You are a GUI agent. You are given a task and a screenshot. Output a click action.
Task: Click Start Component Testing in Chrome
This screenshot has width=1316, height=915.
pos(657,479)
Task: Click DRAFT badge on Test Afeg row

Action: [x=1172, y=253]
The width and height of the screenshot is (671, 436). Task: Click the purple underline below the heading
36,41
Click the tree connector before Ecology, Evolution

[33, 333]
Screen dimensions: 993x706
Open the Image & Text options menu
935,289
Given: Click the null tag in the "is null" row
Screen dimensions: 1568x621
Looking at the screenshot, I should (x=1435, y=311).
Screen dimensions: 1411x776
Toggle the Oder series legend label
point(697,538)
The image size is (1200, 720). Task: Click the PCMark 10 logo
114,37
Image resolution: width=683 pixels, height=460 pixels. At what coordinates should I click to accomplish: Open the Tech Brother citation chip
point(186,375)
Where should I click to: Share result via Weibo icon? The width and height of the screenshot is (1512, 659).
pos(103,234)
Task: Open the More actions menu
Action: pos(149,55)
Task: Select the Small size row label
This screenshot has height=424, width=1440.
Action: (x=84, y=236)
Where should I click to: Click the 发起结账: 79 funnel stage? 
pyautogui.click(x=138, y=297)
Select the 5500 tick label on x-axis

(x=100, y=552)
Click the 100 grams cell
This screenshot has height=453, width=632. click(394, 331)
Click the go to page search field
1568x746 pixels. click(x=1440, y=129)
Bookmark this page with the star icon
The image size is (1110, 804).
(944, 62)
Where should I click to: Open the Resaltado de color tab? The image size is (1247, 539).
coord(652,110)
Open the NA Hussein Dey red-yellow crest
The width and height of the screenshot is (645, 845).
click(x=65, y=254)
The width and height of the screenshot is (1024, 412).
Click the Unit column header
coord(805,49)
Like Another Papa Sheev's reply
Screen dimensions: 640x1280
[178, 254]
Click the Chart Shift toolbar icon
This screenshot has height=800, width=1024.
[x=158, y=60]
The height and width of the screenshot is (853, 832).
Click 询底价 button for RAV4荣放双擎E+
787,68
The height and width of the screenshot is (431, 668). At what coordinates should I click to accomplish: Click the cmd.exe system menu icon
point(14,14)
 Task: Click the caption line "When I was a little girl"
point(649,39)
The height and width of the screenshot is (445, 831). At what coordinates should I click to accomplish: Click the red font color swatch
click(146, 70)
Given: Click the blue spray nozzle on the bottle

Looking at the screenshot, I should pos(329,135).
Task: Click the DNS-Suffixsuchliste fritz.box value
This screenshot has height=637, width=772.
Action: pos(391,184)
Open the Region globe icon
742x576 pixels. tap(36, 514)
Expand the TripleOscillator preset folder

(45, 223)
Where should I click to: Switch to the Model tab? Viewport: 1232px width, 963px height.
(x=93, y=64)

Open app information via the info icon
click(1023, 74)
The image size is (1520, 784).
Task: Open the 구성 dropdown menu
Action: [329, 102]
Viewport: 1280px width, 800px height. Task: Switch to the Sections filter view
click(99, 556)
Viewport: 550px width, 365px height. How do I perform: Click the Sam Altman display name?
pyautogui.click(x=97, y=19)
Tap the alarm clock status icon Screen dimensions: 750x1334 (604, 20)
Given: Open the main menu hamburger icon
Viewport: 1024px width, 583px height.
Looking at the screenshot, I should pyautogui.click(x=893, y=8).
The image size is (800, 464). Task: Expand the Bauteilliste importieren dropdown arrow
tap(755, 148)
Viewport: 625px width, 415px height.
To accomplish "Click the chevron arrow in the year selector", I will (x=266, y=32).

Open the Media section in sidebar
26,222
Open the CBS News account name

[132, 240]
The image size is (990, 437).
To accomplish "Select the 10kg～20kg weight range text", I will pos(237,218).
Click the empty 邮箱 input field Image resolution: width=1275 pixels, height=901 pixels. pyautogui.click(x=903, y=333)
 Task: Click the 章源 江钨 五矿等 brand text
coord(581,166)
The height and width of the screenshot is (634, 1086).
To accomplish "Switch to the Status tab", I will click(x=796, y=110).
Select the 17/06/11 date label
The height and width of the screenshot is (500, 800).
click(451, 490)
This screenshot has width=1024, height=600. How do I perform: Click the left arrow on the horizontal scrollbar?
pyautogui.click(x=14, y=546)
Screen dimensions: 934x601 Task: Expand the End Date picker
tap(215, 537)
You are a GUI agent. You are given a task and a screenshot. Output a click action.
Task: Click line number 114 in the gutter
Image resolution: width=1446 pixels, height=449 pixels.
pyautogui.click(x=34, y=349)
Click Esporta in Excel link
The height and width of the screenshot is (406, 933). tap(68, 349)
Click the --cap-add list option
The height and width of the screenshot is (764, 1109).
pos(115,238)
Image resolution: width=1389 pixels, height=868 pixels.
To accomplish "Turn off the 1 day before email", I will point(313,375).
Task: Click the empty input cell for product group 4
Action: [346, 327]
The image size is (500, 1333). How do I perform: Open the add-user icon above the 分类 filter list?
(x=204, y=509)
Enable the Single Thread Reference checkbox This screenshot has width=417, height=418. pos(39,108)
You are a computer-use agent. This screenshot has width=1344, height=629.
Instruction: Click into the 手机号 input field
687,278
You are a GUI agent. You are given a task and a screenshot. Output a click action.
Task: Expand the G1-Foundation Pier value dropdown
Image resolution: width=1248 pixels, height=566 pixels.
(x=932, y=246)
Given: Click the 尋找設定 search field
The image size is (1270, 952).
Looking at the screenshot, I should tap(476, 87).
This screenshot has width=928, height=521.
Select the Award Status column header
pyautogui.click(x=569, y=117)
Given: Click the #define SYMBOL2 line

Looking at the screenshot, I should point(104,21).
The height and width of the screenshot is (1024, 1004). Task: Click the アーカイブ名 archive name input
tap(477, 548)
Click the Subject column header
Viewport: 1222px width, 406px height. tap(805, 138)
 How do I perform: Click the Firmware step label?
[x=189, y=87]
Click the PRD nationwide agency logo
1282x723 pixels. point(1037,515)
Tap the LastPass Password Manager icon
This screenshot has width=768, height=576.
....................
Required work: Nothing is to be left out; every record above must be repeated exactly.

Response to this exercise:
You are a GUI agent. You are given a task and a screenshot. Output a click action.
Task: Click Start Component Testing in Chrome
This screenshot has width=1316, height=915.
pos(657,479)
Task: Click DRAFT badge on Test Afeg row

Action: [x=1172, y=253]
The width and height of the screenshot is (671, 436). Task: Click the purple underline below the heading
36,41
Click the tree connector before Ecology, Evolution

[33, 333]
Screen dimensions: 993x706
Open the Image & Text options menu
935,289
Given: Click the null tag in the "is null" row
Screen dimensions: 1568x621
Looking at the screenshot, I should (x=1435, y=311).
Screen dimensions: 1411x776
Toggle the Oder series legend label
point(697,538)
The image size is (1200, 720). Task: Click the PCMark 10 logo
114,37
Image resolution: width=683 pixels, height=460 pixels. At what coordinates should I click to accomplish: Open the Tech Brother citation chip
point(186,375)
Where should I click to: Share result via Weibo icon? The width and height of the screenshot is (1512, 659).
pos(103,234)
Task: Open the More actions menu
Action: pos(149,55)
Task: Select the Small size row label
This screenshot has height=424, width=1440.
Action: (x=84, y=236)
Where should I click to: Click the 发起结账: 79 funnel stage? 
pyautogui.click(x=138, y=297)
Select the 5500 tick label on x-axis

(x=100, y=552)
Click the 100 grams cell
This screenshot has height=453, width=632. click(394, 331)
Click the go to page search field
1568x746 pixels. click(x=1440, y=129)
Bookmark this page with the star icon
The image size is (1110, 804).
(944, 62)
Where should I click to: Open the Resaltado de color tab? The image size is (1247, 539).
coord(652,110)
Open the NA Hussein Dey red-yellow crest
The width and height of the screenshot is (645, 845).
click(x=65, y=254)
The width and height of the screenshot is (1024, 412).
Click the Unit column header
coord(805,49)
Like Another Papa Sheev's reply
Screen dimensions: 640x1280
[178, 254]
Click the Chart Shift toolbar icon
This screenshot has height=800, width=1024.
[x=158, y=60]
The height and width of the screenshot is (853, 832).
Click 询底价 button for RAV4荣放双擎E+
787,68
The height and width of the screenshot is (431, 668). At what coordinates should I click to accomplish: Click the cmd.exe system menu icon
point(14,14)
 Task: Click the caption line "When I was a little girl"
point(649,39)
The height and width of the screenshot is (445, 831). At what coordinates should I click to accomplish: Click the red font color swatch
click(146, 70)
Given: Click the blue spray nozzle on the bottle

Looking at the screenshot, I should pos(329,135).
Task: Click the DNS-Suffixsuchliste fritz.box value
This screenshot has height=637, width=772.
Action: pos(391,184)
Open the Region globe icon
742x576 pixels. tap(36, 514)
Expand the TripleOscillator preset folder

(45, 223)
Where should I click to: Switch to the Model tab? Viewport: 1232px width, 963px height.
(x=93, y=64)

Open app information via the info icon
click(1023, 74)
The image size is (1520, 784).
Task: Open the 구성 dropdown menu
Action: [329, 102]
Viewport: 1280px width, 800px height. Task: Switch to the Sections filter view
click(99, 556)
Viewport: 550px width, 365px height. How do I perform: Click the Sam Altman display name?
pyautogui.click(x=97, y=19)
Tap the alarm clock status icon Screen dimensions: 750x1334 (604, 20)
Given: Open the main menu hamburger icon
Viewport: 1024px width, 583px height.
Looking at the screenshot, I should pyautogui.click(x=893, y=8).
The image size is (800, 464). Task: Expand the Bauteilliste importieren dropdown arrow
tap(755, 148)
Viewport: 625px width, 415px height.
To accomplish "Click the chevron arrow in the year selector", I will (x=266, y=32).

Open the Media section in sidebar
26,222
Open the CBS News account name

[132, 240]
The image size is (990, 437).
To accomplish "Select the 10kg～20kg weight range text", I will pos(237,218).
Click the empty 邮箱 input field Image resolution: width=1275 pixels, height=901 pixels. pyautogui.click(x=903, y=333)
 Task: Click the 章源 江钨 五矿等 brand text
coord(581,166)
The height and width of the screenshot is (634, 1086).
To accomplish "Switch to the Status tab", I will click(x=796, y=110).
Select the 17/06/11 date label
The height and width of the screenshot is (500, 800).
click(451, 490)
This screenshot has width=1024, height=600. How do I perform: Click the left arrow on the horizontal scrollbar?
pyautogui.click(x=14, y=546)
Screen dimensions: 934x601 Task: Expand the End Date picker
tap(215, 537)
You are a GUI agent. You are given a task and a screenshot. Output a click action.
Task: Click line number 114 in the gutter
Image resolution: width=1446 pixels, height=449 pixels.
pyautogui.click(x=34, y=349)
Click Esporta in Excel link
The height and width of the screenshot is (406, 933). tap(68, 349)
Click the --cap-add list option
The height and width of the screenshot is (764, 1109).
pos(115,238)
Image resolution: width=1389 pixels, height=868 pixels.
To accomplish "Turn off the 1 day before email", I will point(313,375).
Task: Click the empty input cell for product group 4
Action: [346, 327]
The image size is (500, 1333). How do I perform: Open the add-user icon above the 分类 filter list?
(x=204, y=509)
Enable the Single Thread Reference checkbox This screenshot has width=417, height=418. pos(39,108)
You are a computer-use agent. This screenshot has width=1344, height=629.
Instruction: Click into the 手机号 input field
687,278
You are a GUI agent. You are given a task and a screenshot. Output a click action.
Task: Expand the G1-Foundation Pier value dropdown
Image resolution: width=1248 pixels, height=566 pixels.
(x=932, y=246)
Given: Click the 尋找設定 search field
The image size is (1270, 952).
Looking at the screenshot, I should tap(476, 87).
This screenshot has width=928, height=521.
Select the Award Status column header
pyautogui.click(x=569, y=117)
Given: Click the #define SYMBOL2 line

Looking at the screenshot, I should point(104,21).
The height and width of the screenshot is (1024, 1004). Task: Click the アーカイブ名 archive name input
tap(477, 548)
Click the Subject column header
Viewport: 1222px width, 406px height. tap(805, 138)
 How do I perform: Click the Firmware step label?
[x=189, y=87]
Click the PRD nationwide agency logo
1282x723 pixels. point(1037,515)
Tap the LastPass Password Manager icon
This screenshot has width=768, height=576.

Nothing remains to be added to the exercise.